One major challenge the Commission faced was building a grassroots team to make the Bicentennial real and meaningful in every corner of Indiana. The Bicentennial Torch Relay was the most far-reaching project of the year.  More than 2,000 torchbearers, and as many volunteers, were nominated and assembled. These Hoosiers traversed 3,000 miles through all 92 counties under the guidance of the Indiana Office of Tourism Development.  The torch itself was engineered by Purdue University faculty and students. The torch became an emblem of the Bicentennial year, inspiring Hoosiers across the state.

 A volunteer network of County Coordinators was created to ensure that celebrations, projects and legacies were all important and relevant to their individual and unique towns and communities. To say these County Coordinators were successful would be an understatement.  We aimed to have 200 Legacy Projects – locally funded, organized and executed Bicentennial celebrations highlighting nature conservation, historic celebration, community involvement and youth and education. At the end of the year, the Commission had endorsed 1,650 Bicentennial Legacy Projects!

Legacy Projects varied in size and focus, but they each displayed a deep Hoosier pride. Boy Scouts built cardinal nesting platforms and learned about the state bird. Girl Scouts worked to earn a Bicentennial badge and visited historic sites. Quilt gardens bloomed in Elkhart County representing historic quilt patterns. In Peru, Circus performers flew from the trapeze while the band played a tune by Miami County native Cole Porter.
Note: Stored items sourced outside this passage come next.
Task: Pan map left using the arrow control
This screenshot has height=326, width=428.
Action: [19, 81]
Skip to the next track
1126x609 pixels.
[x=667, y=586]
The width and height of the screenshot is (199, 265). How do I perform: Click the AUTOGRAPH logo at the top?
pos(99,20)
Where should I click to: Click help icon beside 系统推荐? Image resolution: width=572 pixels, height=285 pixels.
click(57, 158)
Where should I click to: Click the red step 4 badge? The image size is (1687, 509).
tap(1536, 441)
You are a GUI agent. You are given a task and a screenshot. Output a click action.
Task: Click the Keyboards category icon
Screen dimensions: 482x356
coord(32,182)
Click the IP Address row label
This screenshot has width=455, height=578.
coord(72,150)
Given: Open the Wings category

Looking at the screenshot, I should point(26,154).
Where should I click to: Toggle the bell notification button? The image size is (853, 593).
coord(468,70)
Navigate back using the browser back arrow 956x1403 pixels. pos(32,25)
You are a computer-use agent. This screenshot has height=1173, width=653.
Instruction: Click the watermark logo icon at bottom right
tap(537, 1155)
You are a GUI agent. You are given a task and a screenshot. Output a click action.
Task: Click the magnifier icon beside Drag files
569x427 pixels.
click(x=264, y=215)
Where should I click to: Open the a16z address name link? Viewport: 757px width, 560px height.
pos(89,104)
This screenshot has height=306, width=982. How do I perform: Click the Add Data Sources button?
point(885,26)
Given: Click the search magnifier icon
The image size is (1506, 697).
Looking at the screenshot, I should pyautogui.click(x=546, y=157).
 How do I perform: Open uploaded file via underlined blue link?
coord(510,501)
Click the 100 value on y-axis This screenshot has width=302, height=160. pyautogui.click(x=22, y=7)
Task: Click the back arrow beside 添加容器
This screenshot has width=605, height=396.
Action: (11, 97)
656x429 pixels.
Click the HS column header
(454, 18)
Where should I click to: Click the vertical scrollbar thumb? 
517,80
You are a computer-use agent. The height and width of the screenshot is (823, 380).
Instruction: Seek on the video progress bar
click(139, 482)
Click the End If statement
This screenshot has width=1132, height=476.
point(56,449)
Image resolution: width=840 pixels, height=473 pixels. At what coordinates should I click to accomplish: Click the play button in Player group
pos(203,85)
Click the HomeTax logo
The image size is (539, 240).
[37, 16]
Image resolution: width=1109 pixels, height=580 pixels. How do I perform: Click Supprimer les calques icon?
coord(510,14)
Musicians played Starr Pianos in Richmond and celebrated the jazz history of Gennett records. All Legacy Projects are a testament to the enthusiasm and drive of County Coordinators and the volunteer teams they assembled.

Another challenge was leaving lasting legacies for the generations of Hoosiers who follow. The Centennial had the creation of Indiana’s State Parks as one legacy.  What was a fitting legacy for the Bicentennial?

The Bicentennial Visioning Project helped frame a discussion to prepare Indiana for its future. More than 100 forward-thinking Hoosiers gathered to participate in thirteen topic-focused sessions ranging from agriculture to religion and identified goals for the state to work toward over the next 50 years. Their thoughts and ideas were put together to create a pathway to the future for Indiana’s decision makers. You can find the full report at 

Many lasting physical legacies were created during the Bicentennial. The State Archives will preserve and display Indiana’s most important historical documents. Bicentennial Plaza offers a fitting memorial and a space for Hoosiers to rest and reflect as they visit our Statehouse. The Statehouse Education Center provides learning opportunities to the more than 60,000 annual visitors to our most important building – 80 percent of whom are children.  The Bicentennial Nature Trust has preserved more than 11,000 acres of new parks, trails, wetlands and forestlands through 184 individual projects, bringing new public space within 20 miles of almost every Hoosier. This project, under the guidance of the Indiana Department of Natural Resources, and with the support of Lilly Endowment and the Nina Mason Pulliam Trust was the first announced and funded Bicentennial project.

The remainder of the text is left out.